## Provided entries

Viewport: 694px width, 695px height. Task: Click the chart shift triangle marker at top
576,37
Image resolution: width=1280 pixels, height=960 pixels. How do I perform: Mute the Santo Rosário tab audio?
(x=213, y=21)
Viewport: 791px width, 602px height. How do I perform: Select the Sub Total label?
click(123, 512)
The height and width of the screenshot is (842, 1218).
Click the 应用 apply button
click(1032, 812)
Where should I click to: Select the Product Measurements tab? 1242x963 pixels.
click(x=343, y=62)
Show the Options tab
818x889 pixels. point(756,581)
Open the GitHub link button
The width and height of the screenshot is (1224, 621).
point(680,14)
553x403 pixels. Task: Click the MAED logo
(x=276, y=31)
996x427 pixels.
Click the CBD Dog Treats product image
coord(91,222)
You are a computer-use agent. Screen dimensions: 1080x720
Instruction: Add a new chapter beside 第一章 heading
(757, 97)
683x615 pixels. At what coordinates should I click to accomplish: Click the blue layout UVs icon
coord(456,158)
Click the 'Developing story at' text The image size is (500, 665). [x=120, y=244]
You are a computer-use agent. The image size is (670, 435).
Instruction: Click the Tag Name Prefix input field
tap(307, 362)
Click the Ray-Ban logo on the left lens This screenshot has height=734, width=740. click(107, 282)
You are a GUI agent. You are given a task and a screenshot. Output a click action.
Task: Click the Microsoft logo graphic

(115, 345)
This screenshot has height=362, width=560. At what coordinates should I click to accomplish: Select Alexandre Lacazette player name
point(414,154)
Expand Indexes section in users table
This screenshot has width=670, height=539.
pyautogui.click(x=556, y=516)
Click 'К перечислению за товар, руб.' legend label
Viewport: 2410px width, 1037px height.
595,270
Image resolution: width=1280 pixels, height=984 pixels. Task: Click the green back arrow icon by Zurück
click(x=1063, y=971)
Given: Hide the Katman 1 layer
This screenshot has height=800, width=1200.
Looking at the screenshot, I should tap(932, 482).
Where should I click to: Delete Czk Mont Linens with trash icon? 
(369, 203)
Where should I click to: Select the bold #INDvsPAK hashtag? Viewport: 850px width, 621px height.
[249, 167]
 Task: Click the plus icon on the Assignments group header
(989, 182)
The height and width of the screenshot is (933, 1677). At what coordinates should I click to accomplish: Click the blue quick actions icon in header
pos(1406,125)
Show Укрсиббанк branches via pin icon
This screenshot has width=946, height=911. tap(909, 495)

## About this task
Give back the line containing "Click 'К перечислению" and all the lines after it through the end of the records, unchanged.

## Expected output
Click 'К перечислению за товар, руб.' legend label
Viewport: 2410px width, 1037px height.
595,270
Image resolution: width=1280 pixels, height=984 pixels. Task: Click the green back arrow icon by Zurück
click(x=1063, y=971)
Given: Hide the Katman 1 layer
This screenshot has height=800, width=1200.
Looking at the screenshot, I should tap(932, 482).
Where should I click to: Delete Czk Mont Linens with trash icon? 
(369, 203)
Where should I click to: Select the bold #INDvsPAK hashtag? Viewport: 850px width, 621px height.
[249, 167]
 Task: Click the plus icon on the Assignments group header
(989, 182)
The height and width of the screenshot is (933, 1677). At what coordinates should I click to accomplish: Click the blue quick actions icon in header
pos(1406,125)
Show Укрсиббанк branches via pin icon
This screenshot has width=946, height=911. tap(909, 495)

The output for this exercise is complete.